* Goals
1. Do these statements agree with the passage on child discipline? (a) Grounding and scolding are listed among the non-violent methods. (b) The non-punitive method relies on spanking. (c) Providing for a child's needs is called a parent's most important role. Answer yes or no for each, and quote the words from the passage that decide it.
2. Retype the passage on child discipline word for word, starting at "The debate of" and ending at "on the child.".

* Passage given

....

The debate of the best method to discipline children remains a controversial one across the social, political, and professional fronts of the American community. Discipline in children can be instilled through corporal punishment, non-violent techniques, and non-punitive methods. Corporal punishment involves techniques like spanking of children for their errant behaviors. Non-violent methods on the other side entail disciplinary practices such as grounding, isolation, bribes, scolding, and logical consequences. On the other hand, non-punitive disciplinary method does not employ any form of punishment on the child.
It engages in empathic and positive discipline. Such encompass practices like distraction, time-outs, praise and rewards, modeling, and reason. Proponents of non-punitive form of child discipline claim of its positive impact in influencing the child to effectively appreciate and change from their errant behavior. For them, engaging in corporal punishment serves to stop bad behavior in child for a short term. On the other hand, opponents of non-punitive discipline perceive corporal punishment as an efficient way of instilling positive change in children.
Here, through spanking, fear of being spanked again forces the child to appreciate their mistake and change. All in all, the use of punishment in child discipline compromises parent-child relations and limits the process of instilling long-term positive behavioral change in the child. This paper seeks to identify and discuss the importance of child discipline and various methods of child discipline. The author then gives an argument in support of using non-punitive discipline in ensuring positive discipline in our children. Important of child discipline
Parents are entailed with numerous responsibilities to their children such as provision of their needs. Nevertheless, child discipline remains the most important role of a parent to the child. It is discipline that determines the social acceptability of the child in the society (Kamens). On the other side, realization of sustainable academic and economic status in the community dictates for instilling high degrees of discipline in our children. According to numerous assertions by psychologists, the ultimate character a child is dependent on the surrounding environment.

....

* Provided data
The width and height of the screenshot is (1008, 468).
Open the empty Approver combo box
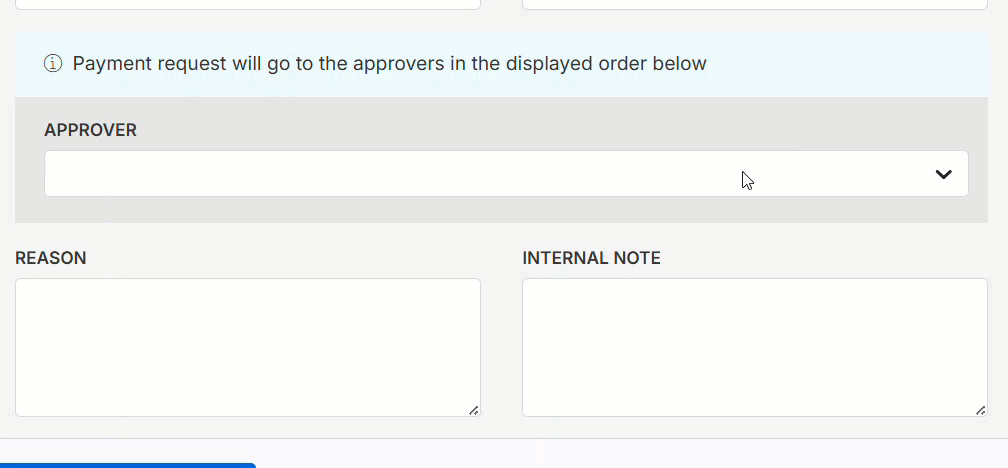506,174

....

* Responses to the exercise
1.
(a) Yes: "Non-violent methods on the other side entail disciplinary practices such as grounding, isolation, bribes, scolding, and logical consequences."
(b) No: "non-punitive disciplinary method does not employ any form of punishment on the child."
(c) No: "child discipline remains the most important role of a parent to the child."

2.
The debate of the best method to discipline children remains a controversial one across the social, political, and professional fronts of the American community. Discipline in children can be instilled through corporal punishment, non-violent techniques, and non-punitive methods. Corporal punishment involves techniques like spanking of children for their errant behaviors. Non-violent methods on the other side entail disciplinary practices such as grounding, isolation, bribes, scolding, and logical consequences. On the other hand, non-punitive disciplinary method does not employ any form of punishment on the child.